Sickboy: Brain Cancer
Hi everyone! Jeremie here. Super excited about this. Each week, when we drop a new episode we will have our guest for the week submit their own blog post! Our guest this week is Matthew Amyotte! He had Brain Cancer! Check out his blog post below and check out his episode here!
“Haha, you’ve probably got a brain tumour!”
"October 8th, 2013, the day after surgery. My already enormous head was even more enormous than usual."
It’s the kind of line you teased your friends with in junior high when they complained about having a headache. Well, okay, maybe you were one of those “nice” people who would “never say something like that” but I distinctly remember saying a line to that effect to my friend up the street when I was twelve.
Flash forward almost twenty years and I’m sitting in a clinic in Halifax being diagnosed by my optometrist with something called Papilledema, an intracranial swelling of my optic disc, which is a very fancy word that explained why I was seeing two of everything. I was just on the other side of a five month contract in the Yukon where I spent a good chunk of my time fending off pounding headaches and constant double vision. As soon as the optometrist left the room I pulled out my smartphone and started doing some armchair research. Listed on the always reliable Wikipedia page under “causes” I saw the two words that I’d so juvenilely used as ammunition years beforehand: brain tumour.
“Nah, it can’t be that, it’s something else,” I silently assured myself.
So, what do you do when three days later you find out that that’s exactly what it is? What are you supposed to say when a neurosurgeon looks at you and tells you that if the tumour doesn’t come out immediately it’s going to kill you? How do you react to the phone call from the hospital when you find out that your tumour was the kind you really don’t want to have? What do you do when you find out you have cancer? What does that word even mean? What becomes your state of normality when suddenly nothing is “normal”?
It’s exactly as frightening as you think it would be.
Then, in time, it gets easier. And that’s when it gets empowering.
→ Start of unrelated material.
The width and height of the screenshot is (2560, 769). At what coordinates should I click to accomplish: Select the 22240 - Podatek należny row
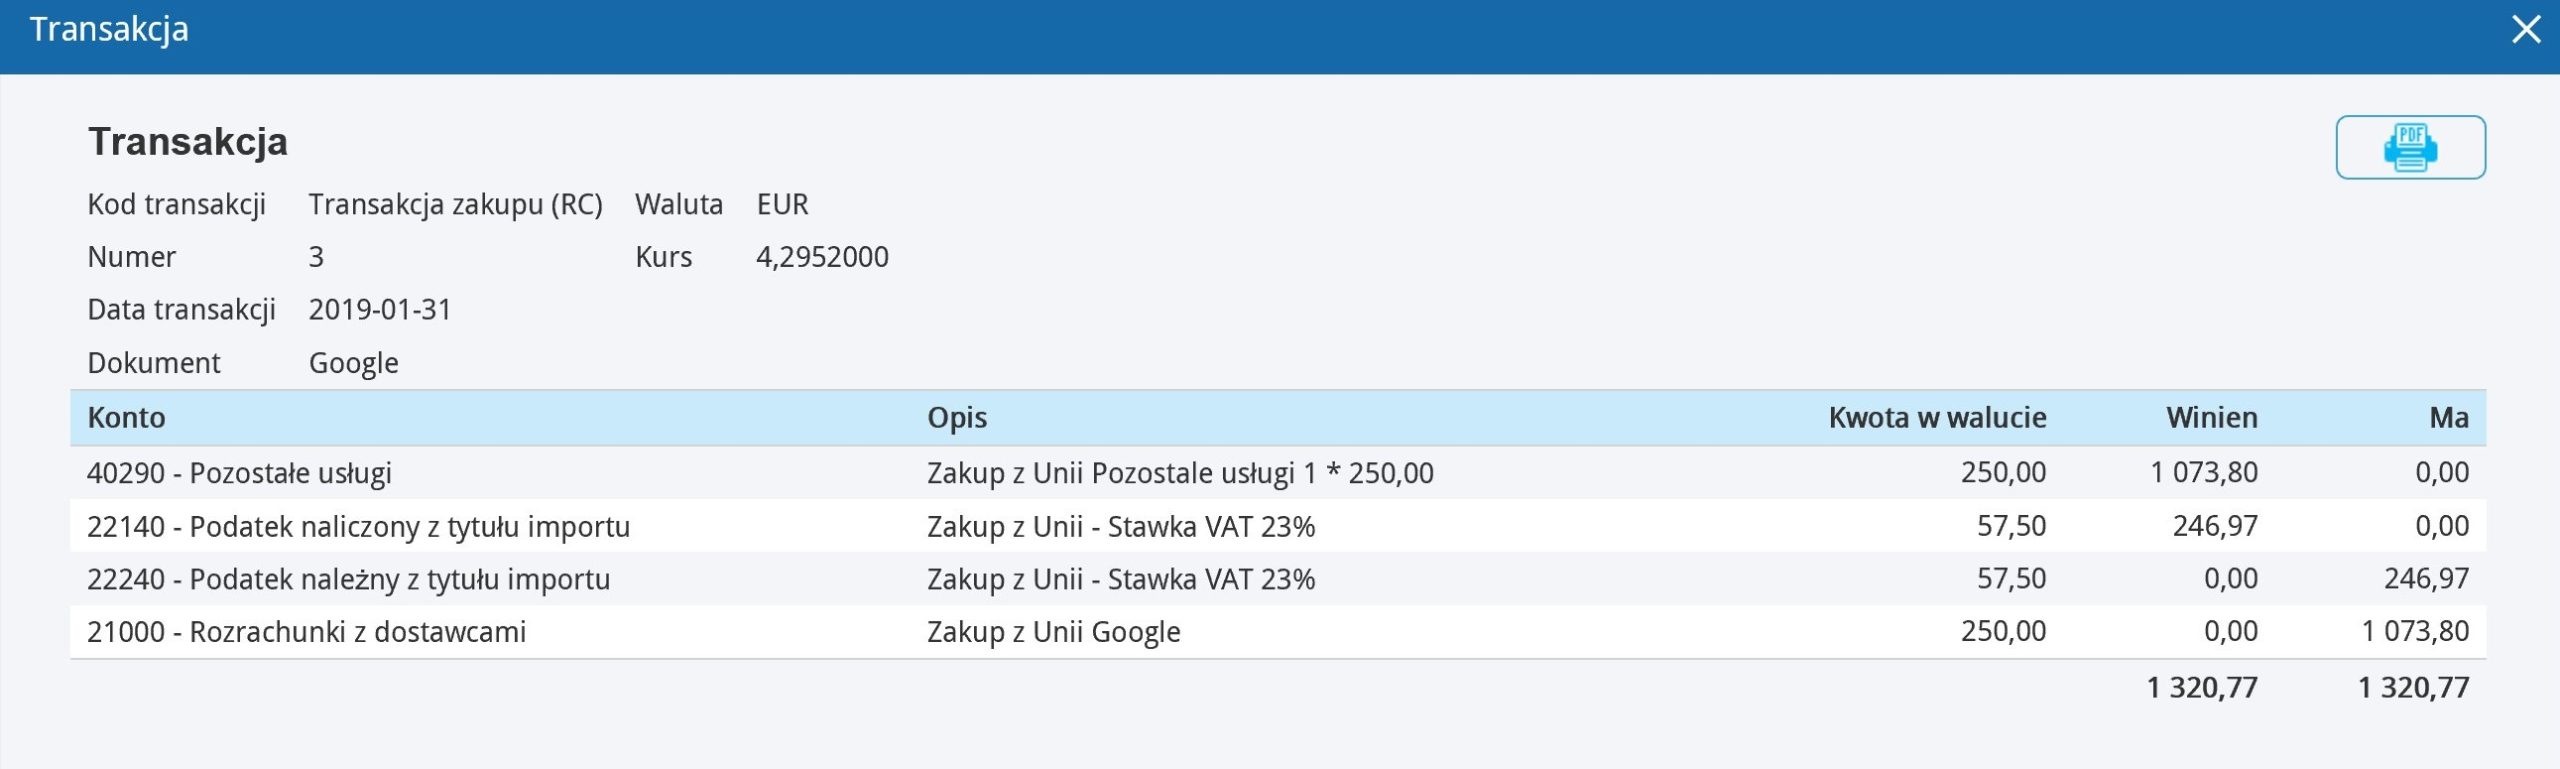pos(1278,578)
Some of the worst experiences of my life have come from my brain tumour and its ensuing treatment. Sleepless nights, ringing headaches, countless brain scans, hours spent in hospital for radiation treatments, chemotherapy every day — having cancer became a full-time job. That said, my illness is also the catalyst for some of the most positive, life-affirming energy I’ve ever been a part of.
"June, 2014. Duncan's Cove, Nova Scotia. I may look deep in thought, but that's just me trying to look cool."
When you’re reminded so starkly of your own mortality, a lot of things snap into focus. How much time I wasted being angry at shit that doesn’t actually matter was staggering. How much I have to live for (as cliché as that may sound) started to actually mean something to me. Plus, you really do start to find the humour in your own situation, like the time my entire body was effectively made of poison or how they shot lasers at my head while I was inside a giant pod from Star Trek (chemotherapy and radiation, in case you were wondering).
The Sickboys were rad enough to let me be a guest on the second episode of their podcast, so if you want to hear more about my story, have a listen. If you want to learn more about my particular tumour (http://www.braintumour.ca/4872/anaplastic-astrocytoma), or brain tumours in general, I recommend checking out the Brain Tumour Foundation of Canada website (http://www.braintumour.ca/).
So, next time you want to tease someone for having a headache (and why wouldn’t you), try this line instead:
“Haha, you have increased intracranial pressure as a result from an anaplastic astrocytoma and should probably go to the hospital as I am very concerned for your safety and happiness.”
Trust me. I have cancer. I would know.